Biomimicry in Action: African Termites Inspire a Green Building

This is a different kind of story about green building in Africa. Instead of the usual treatise on the need for more sustainable forms of development, this is a tale of technological innovation, biomimetic philosophy, and green building principles put successfully into action – read on to find out how the African termite guided architects towards a new method for thermal regulation.

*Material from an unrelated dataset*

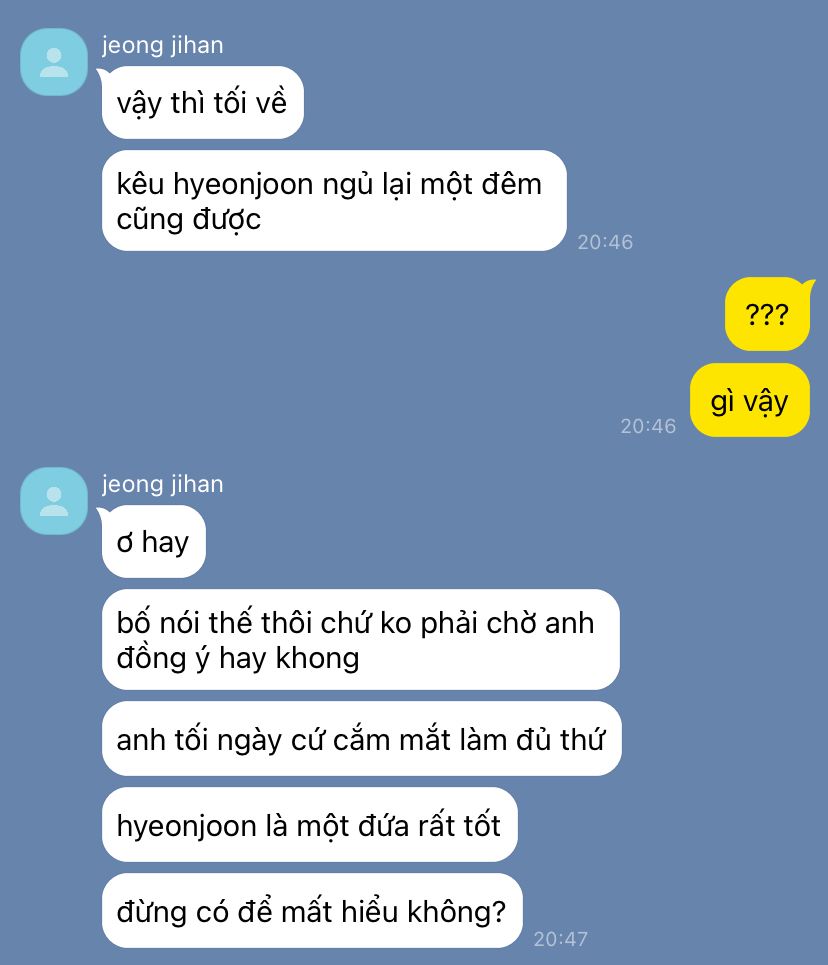
Task: Tap the lower jeong jihan profile avatar
Action: click(54, 501)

What is Biomimetic Architecture?

According to the Biomimicry Institute, “Biomimicry is the science and art of emulating Nature's best biological ideas to solve human problems.” Why? You ask. Well, because (as the argument goes) humans are relative newcomers to this planet, and not particularly successful ones at that. Presumably there are other species in nature that have derived better ways of doing things, and from which we humans can learn, if we are willing to pay attention. A statement on the home page of the Biomimicry Institute website reads: “Humans have a long way to go towards living sustainably on this planet, but 10-30 million species with time-tested genius to help us get there.” Biomimetic Architecture is an extension of this logic – an approach that advocates looking to nature for inspirational ideas and solutions to architectural problems, a way of mining the biosphere to learn more about green building

Termites Inspire a Green Building

The Eastgate Center in Harare, Zimbabwe is, perhaps, the canonical example of biomimetic principles applied to the design of a green building. For this project, architect Mick Pearce worked with Arup Associates to design a building with a thermal regulation system inspired by that which is used to cool African termite mounds.

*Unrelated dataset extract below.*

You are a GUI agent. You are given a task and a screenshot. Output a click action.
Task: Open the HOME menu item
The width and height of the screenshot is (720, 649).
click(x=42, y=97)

African termites build huge mounds that serve doubly as their communal colony home, as well as an incubator for the fungus they farm for sustenance. These mounds are, apparently, the largest non-human-made structures in the world. Termites build them with orally-transported soil particles (sand, silt, clay and organic carbon), cemented with saliva to form walls. This building material is so strong (and water resistant) that local humans often use it in the construction of their homes.

The fungus is grown in internal chambers, and must be maintained at a constant diurnal temperature (one source consulted said precisely 87 degrees F, another said between 88 and 89 degrees). Since external temperatures can fluctuate a great deal (between the low 30s at night and over 100 during the day), African termites have developed an ingenious thermal regulation system in which a series of vents are opened and closed throughout the day and night. At night, when the external temperature is cold, openings are blockaded to reduce heat loss and during the day, cooling vents are opened fully to maximize ventilation during times of increased solar gain. The termites constantly open and close various openings in order to create a series of convection currents that ventilate the mound and regulate the interior temperature.

The Eastgate Center has a ventilation system that operates in a very similar way, allowing the building to maintain a relatively constant temperature without the use of supplemental air conditioning. As a result, this often-touted green building has a greatly reduced energy footprint in addition to an interesting design story.